Baseline, Tage 1, 8 und 15 von Zyklus 1, Tag 1 der Zyklen 2–25 für Phase 1 (Zyklen 2–38 für Phase 2), Tag 1 jedes zweiten Zyklus danach, Ende der Behandlung (bis zu 3 Jahre)
Anzahl der Teilnehmer mit maximaler Abnahme der linksventrikulären Ejektionsfraktion (LVEF) gegenüber dem Ausgangswert von größer oder gleich 20 Prozent (Phase 1 und Phase 2)

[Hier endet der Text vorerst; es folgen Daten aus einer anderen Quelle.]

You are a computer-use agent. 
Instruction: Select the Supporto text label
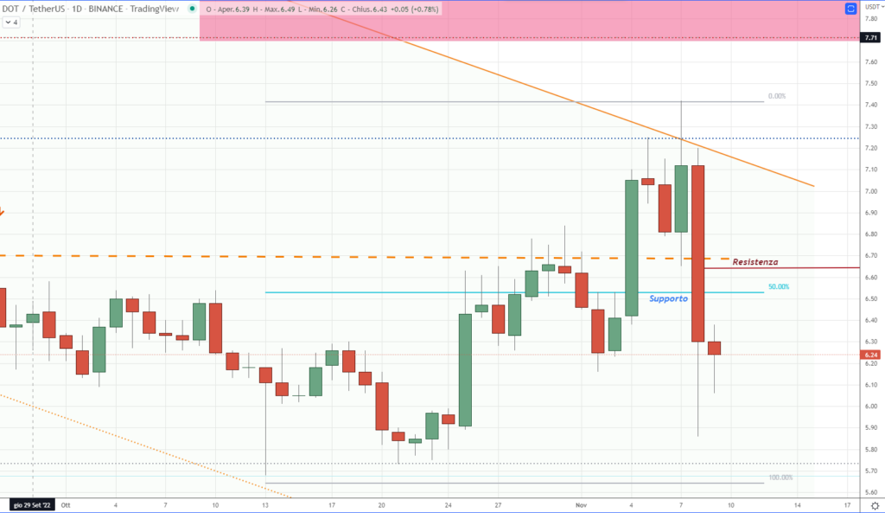(668, 298)

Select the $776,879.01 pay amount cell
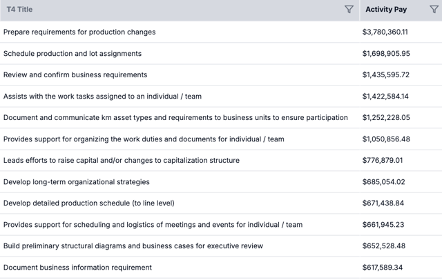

Zeitfenster: Baseline, Tag 1 der Zyklen 2-3, Tag 1 jedes zweiten Zyklus von Zyklus 5 bis zu 18 Monate für Phase 1 (bis zu 30 Monate für Phase 2), danach alle 4 Zyklen und Ende der Behandlung (bis zu 3 Jahre )
Die linksventrikuläre Ejektionsfraktion (LVEF) wurde durch Elektrokardiogramm (EKG)-Messung bestimmt. Der Ausgangswert wurde als Messung vor der ersten Dosis der Studienbehandlung definiert.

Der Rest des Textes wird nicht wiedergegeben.